How Do They ‘Re-Rail’ a Derailed Train? This Video Explains It
With the announcement of a mock train derailment drill happening, my brain got to wondering how a derailed train gets "re-railed", so to speak.
Statistically speaking, the majority of train derailments occur because of an issue with the tracks. According to the law offices of Larry H. Parker, "track-related issues are the top cause of trains derailing." Whether it be a broken weld or a broken rail, a buckled track, a joint bar defect, or just wide gauges, the tracks are usually the culprit when it comes to having a train derail.
Other issues that could cause a derailment, according to the Parker website, include issues with the train cars themselves, including wheel or brake issues or other equipment failures. Human error ranks 3rd as the most common reason trains derail, from engineer misjudgment or poor operation to incidents of vandalism.
(The aforementioned category of reasons trains derail include people like you and me who sometimes fail to look both ways when approaching a level crossing. Trains engineers can't stop to look and listen; drivers of cars and trucks can.)
And, finally, environmental conditions have created situations in which trains have derailed, from snowstorms to floods to tornados to earthquakes, Mother Nature can (and usually does) win.
So how do train people get train cars back onto the train tracks after a train derailment? Well, it takes lots of training. (So sorry for the puns.)
If it is a "major" derailment, the job may require specialty cranes to lift the derailed cars back onto the tracks, as seen in the photo below:
Well, if it is a "simple" derailment (meaning that there was little to no damage to the tracks or to the train cars themselves and the cars are still upright), the process is easier than I had imagined.

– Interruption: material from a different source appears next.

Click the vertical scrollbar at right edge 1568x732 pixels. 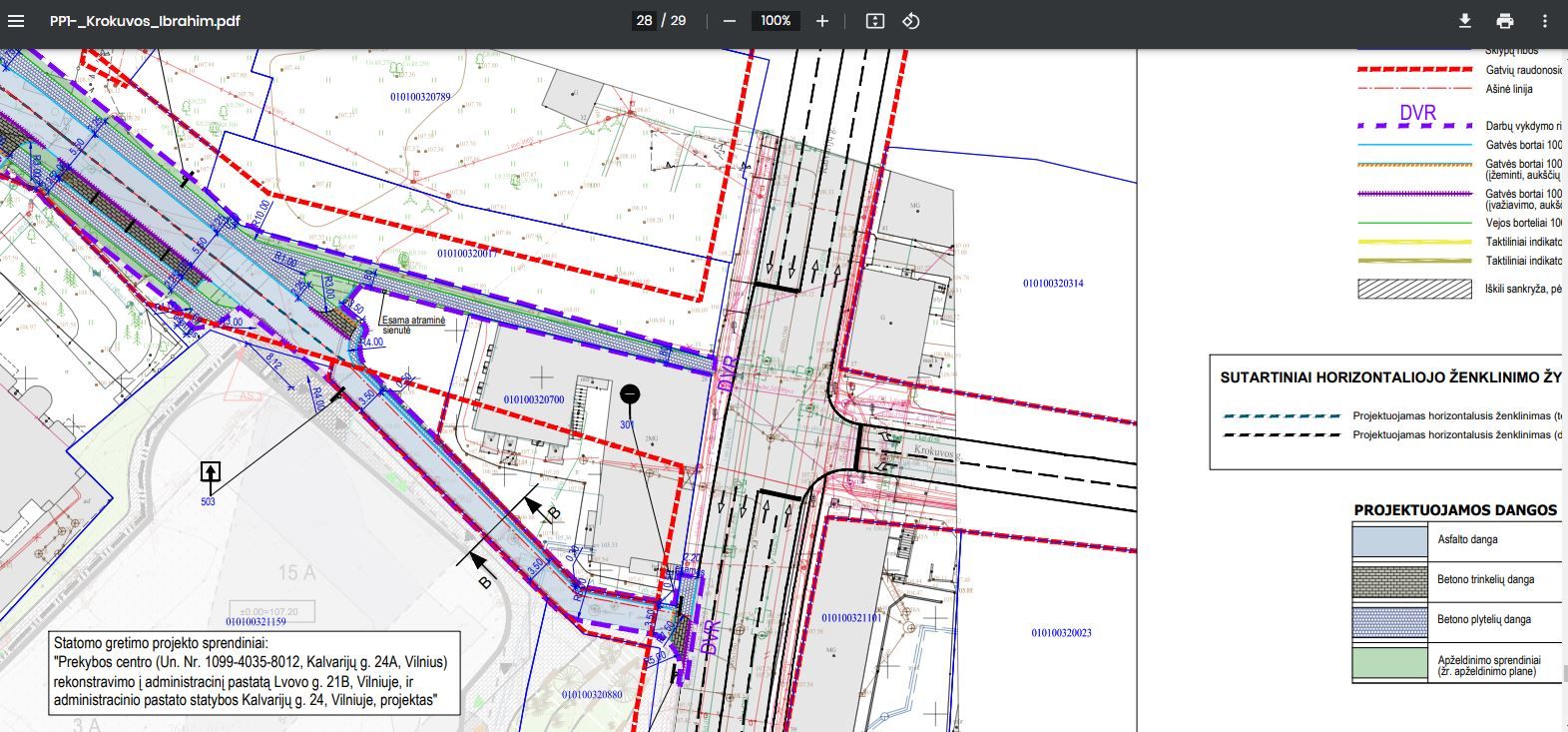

A metal device is attached to the track that is to designed to guide the wheel off of the crossties and back onto the rail.

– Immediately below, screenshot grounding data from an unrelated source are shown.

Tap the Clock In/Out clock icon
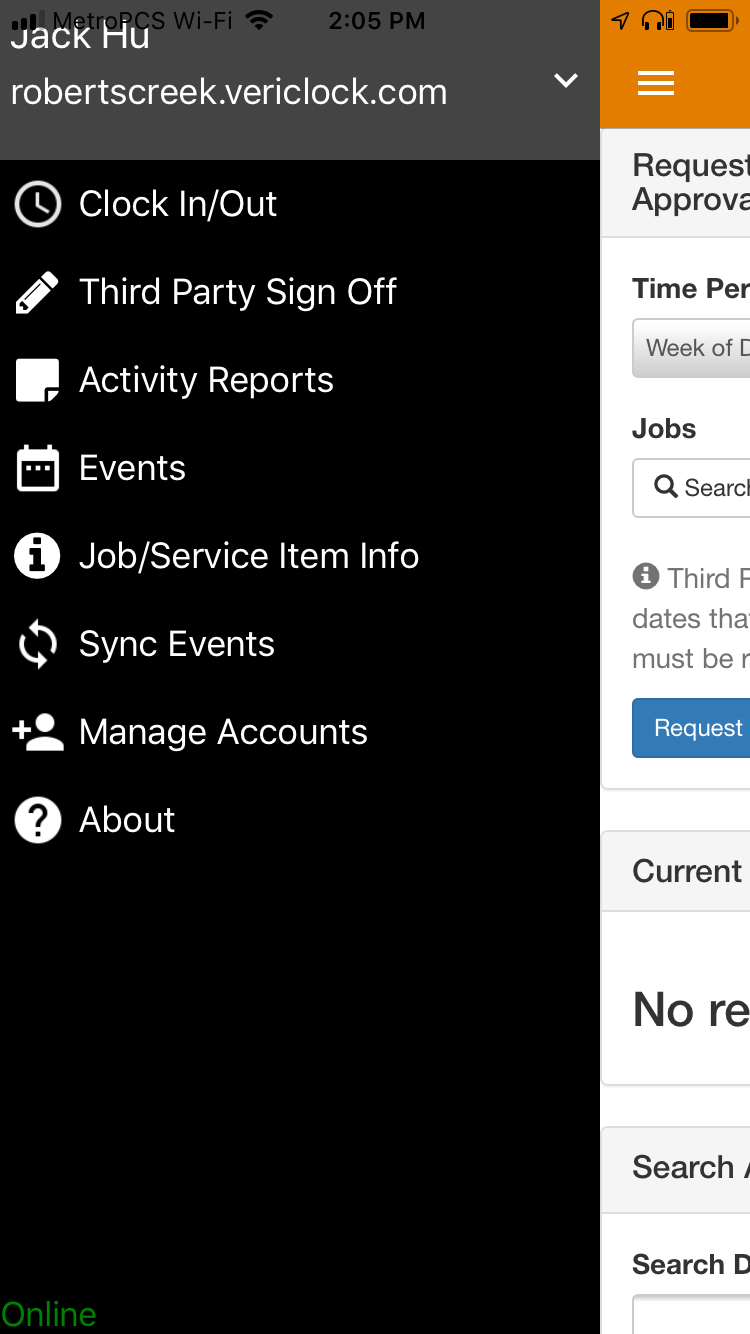750x1334 pixels. [38, 204]
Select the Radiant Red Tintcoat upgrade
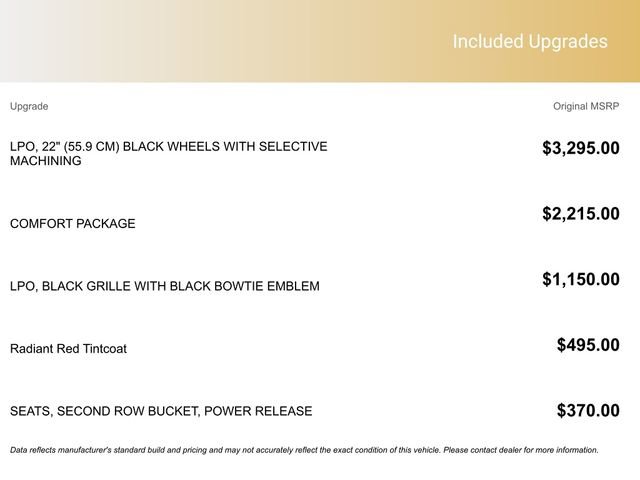This screenshot has height=480, width=640. tap(68, 349)
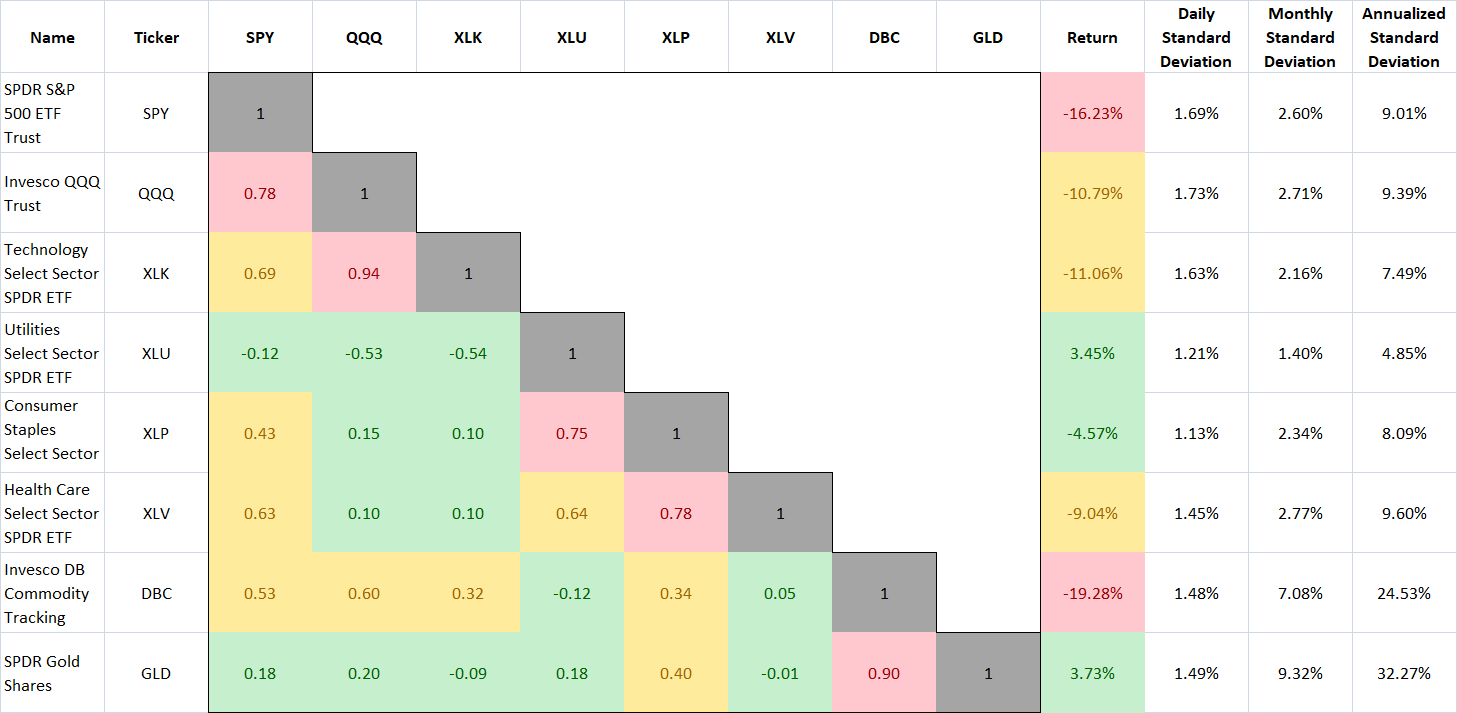
Task: Click the 32.27% annualized deviation cell
Action: [x=1404, y=673]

The train car is then pulled toward the "good" track and, if all goes well, with a big 'ol "CLANK", the car will be back on track!

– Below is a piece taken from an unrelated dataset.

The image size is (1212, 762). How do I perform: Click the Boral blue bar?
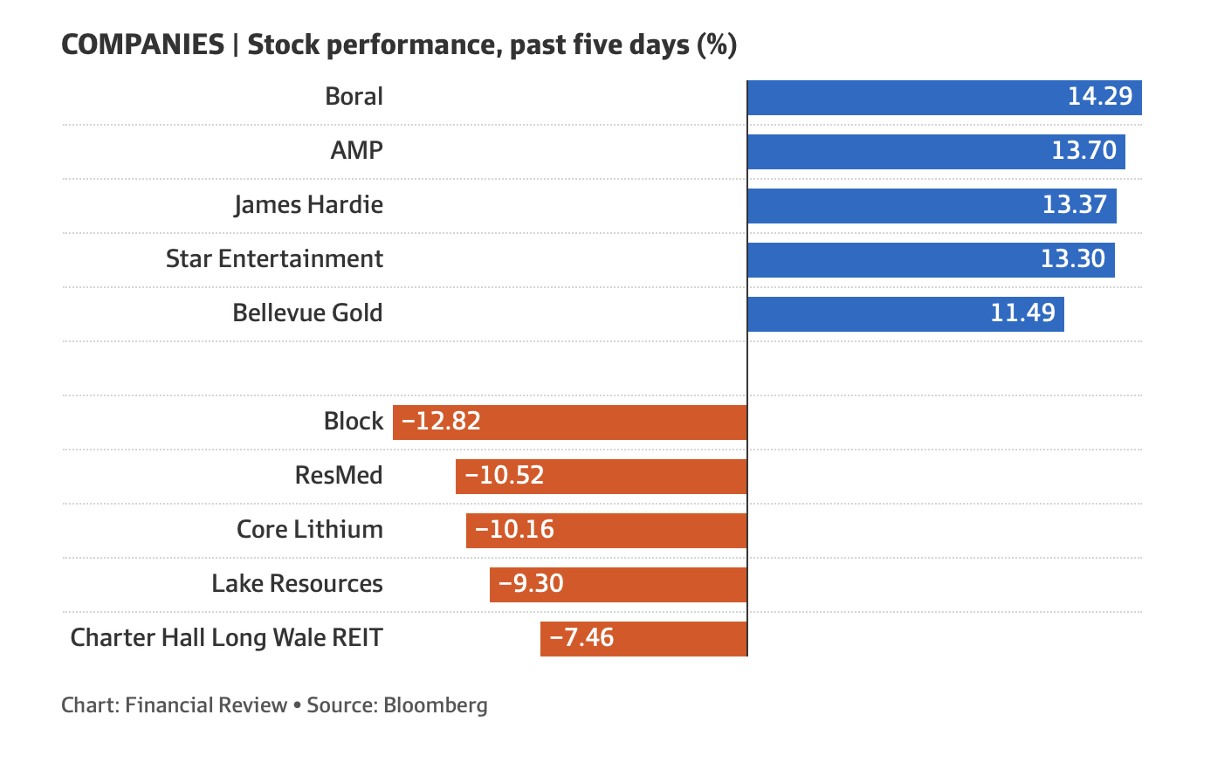[944, 97]
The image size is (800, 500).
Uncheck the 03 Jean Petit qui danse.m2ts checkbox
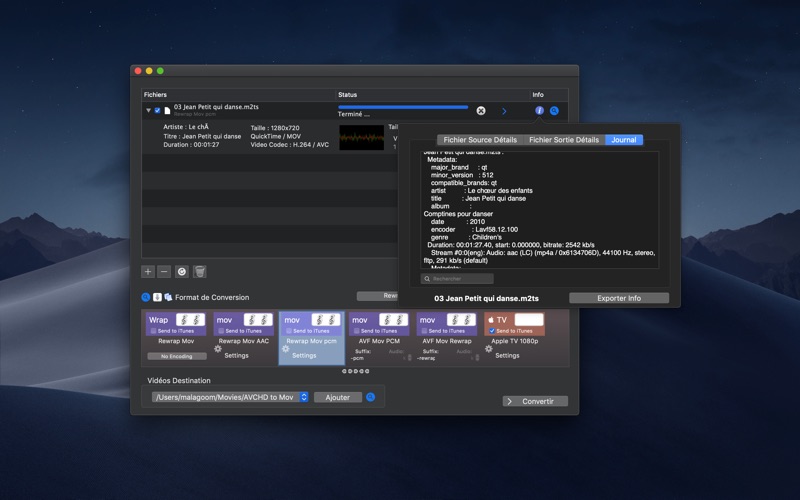point(157,110)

It looks pretty easy, but after reading up on the process, it is still hit-and-miss and doesn't work every time.
Remember, I am not at all an expert when it comes to trains. I would imagine that the process becomes a bit more persnickety when the derailed car has a full load, and persnickety turns to dangerous when that load could cause health concerns for employees or residents in the area.
Here's a video of a train derailment that took place in Jim Thorpe, Pennsylvania. A man just happened to be taking video of a train at a level crossing - little did he know that he was going to be witnessing such excitement!
Due to the damage caused when this trained derailed, it took heavy equipment to place it back on the tracks.
So, now you know how trains are "re-railed"!